Task requirements:
Search the listing below for the word "label", and copy every line in which it turns up.

Material for this exercise:
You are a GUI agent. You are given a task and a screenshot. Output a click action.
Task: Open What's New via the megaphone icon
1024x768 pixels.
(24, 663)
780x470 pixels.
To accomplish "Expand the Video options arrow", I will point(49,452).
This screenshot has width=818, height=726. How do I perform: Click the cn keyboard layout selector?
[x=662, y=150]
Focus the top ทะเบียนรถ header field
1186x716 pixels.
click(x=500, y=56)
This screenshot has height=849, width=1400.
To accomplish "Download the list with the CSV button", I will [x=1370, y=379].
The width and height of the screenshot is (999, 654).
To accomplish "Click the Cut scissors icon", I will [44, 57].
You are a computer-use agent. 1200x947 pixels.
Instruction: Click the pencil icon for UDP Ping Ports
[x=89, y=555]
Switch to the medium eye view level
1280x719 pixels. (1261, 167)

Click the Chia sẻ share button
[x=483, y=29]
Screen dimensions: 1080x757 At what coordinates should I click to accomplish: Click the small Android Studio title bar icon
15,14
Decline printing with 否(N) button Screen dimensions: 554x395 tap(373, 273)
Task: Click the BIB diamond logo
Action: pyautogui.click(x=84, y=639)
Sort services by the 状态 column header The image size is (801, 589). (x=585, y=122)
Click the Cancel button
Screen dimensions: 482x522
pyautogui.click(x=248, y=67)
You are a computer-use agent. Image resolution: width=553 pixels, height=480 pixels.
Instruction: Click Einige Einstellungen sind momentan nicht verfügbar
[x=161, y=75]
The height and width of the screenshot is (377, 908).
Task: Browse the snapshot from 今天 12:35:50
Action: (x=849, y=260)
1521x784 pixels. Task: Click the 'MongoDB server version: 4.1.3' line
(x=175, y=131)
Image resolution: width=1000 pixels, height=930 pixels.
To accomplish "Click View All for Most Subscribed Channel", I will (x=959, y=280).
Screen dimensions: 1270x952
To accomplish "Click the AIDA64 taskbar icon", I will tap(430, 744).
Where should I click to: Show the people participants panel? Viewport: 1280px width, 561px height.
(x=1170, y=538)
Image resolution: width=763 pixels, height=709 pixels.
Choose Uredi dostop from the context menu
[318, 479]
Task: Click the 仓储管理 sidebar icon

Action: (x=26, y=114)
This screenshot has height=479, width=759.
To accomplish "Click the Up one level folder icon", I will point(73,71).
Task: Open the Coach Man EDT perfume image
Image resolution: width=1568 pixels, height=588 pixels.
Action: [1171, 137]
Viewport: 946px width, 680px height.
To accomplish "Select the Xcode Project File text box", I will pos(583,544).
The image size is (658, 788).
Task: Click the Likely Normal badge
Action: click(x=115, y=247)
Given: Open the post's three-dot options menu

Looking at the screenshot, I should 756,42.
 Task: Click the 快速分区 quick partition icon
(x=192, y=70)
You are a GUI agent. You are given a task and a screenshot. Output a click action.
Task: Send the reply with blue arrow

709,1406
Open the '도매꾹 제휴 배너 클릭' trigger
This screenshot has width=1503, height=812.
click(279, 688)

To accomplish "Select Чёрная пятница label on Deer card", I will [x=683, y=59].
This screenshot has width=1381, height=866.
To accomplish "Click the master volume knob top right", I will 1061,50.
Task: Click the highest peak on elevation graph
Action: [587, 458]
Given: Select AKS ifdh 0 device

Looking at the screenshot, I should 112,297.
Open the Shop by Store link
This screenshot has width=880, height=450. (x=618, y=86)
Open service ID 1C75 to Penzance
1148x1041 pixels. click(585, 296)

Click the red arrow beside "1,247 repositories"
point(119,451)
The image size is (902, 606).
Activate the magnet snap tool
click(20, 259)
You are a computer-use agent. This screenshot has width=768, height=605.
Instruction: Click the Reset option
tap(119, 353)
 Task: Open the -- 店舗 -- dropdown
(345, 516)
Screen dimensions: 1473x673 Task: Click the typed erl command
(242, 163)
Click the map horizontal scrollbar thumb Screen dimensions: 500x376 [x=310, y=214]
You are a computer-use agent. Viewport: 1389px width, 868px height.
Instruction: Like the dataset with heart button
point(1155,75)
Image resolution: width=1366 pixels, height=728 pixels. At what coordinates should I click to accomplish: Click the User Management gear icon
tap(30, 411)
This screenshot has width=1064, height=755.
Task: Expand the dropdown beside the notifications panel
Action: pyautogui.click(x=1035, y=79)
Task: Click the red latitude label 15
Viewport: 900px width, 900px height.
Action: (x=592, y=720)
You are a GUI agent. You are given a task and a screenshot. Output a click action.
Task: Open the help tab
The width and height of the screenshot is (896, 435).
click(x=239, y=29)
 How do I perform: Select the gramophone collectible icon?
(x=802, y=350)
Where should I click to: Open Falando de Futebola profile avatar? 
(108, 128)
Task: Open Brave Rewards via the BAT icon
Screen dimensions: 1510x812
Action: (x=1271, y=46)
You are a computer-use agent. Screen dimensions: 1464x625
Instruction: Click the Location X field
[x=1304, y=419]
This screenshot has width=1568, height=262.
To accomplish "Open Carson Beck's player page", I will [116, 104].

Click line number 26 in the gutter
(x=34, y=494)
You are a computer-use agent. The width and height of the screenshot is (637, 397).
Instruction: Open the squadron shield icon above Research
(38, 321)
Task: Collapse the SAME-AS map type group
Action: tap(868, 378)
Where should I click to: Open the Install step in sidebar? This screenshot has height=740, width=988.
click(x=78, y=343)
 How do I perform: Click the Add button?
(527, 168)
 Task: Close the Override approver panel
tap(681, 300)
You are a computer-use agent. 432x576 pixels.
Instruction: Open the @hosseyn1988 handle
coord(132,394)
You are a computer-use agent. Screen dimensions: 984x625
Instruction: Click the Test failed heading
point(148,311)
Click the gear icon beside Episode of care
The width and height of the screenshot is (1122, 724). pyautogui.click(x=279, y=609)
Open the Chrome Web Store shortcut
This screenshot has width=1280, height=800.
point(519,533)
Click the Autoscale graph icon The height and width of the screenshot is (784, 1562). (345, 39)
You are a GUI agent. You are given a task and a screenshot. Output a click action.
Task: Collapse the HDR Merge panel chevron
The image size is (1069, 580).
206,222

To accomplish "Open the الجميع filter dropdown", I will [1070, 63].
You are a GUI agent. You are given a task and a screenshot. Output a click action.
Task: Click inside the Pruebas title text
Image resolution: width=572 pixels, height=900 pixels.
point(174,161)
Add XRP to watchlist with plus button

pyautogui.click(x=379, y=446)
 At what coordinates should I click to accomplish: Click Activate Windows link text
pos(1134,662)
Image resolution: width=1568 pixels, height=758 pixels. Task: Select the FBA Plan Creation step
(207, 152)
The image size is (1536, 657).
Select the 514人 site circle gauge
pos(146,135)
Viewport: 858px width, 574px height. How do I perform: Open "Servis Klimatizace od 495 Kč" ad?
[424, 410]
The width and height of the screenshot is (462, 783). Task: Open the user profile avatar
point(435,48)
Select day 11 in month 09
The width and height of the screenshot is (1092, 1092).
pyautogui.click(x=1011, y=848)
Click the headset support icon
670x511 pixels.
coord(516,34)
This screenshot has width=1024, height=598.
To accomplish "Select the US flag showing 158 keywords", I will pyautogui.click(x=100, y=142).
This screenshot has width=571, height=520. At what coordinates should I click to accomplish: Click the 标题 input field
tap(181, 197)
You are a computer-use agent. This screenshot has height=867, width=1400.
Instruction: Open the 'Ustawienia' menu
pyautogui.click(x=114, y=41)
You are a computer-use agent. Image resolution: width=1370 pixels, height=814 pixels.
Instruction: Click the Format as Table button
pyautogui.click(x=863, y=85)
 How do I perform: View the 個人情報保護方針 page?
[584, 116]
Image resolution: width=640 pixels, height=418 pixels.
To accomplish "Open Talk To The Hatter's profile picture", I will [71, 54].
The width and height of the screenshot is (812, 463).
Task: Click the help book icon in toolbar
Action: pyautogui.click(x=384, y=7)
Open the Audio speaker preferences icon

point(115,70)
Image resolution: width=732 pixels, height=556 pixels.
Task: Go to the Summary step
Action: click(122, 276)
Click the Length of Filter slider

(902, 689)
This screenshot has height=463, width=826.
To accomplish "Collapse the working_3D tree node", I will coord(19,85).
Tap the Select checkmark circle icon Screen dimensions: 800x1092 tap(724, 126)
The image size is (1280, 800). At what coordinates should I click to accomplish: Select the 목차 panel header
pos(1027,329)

Written answer:
To accomplish "Select Чёрная пятница label on Deer card", I will [x=683, y=59].
Task: Click the red latitude label 15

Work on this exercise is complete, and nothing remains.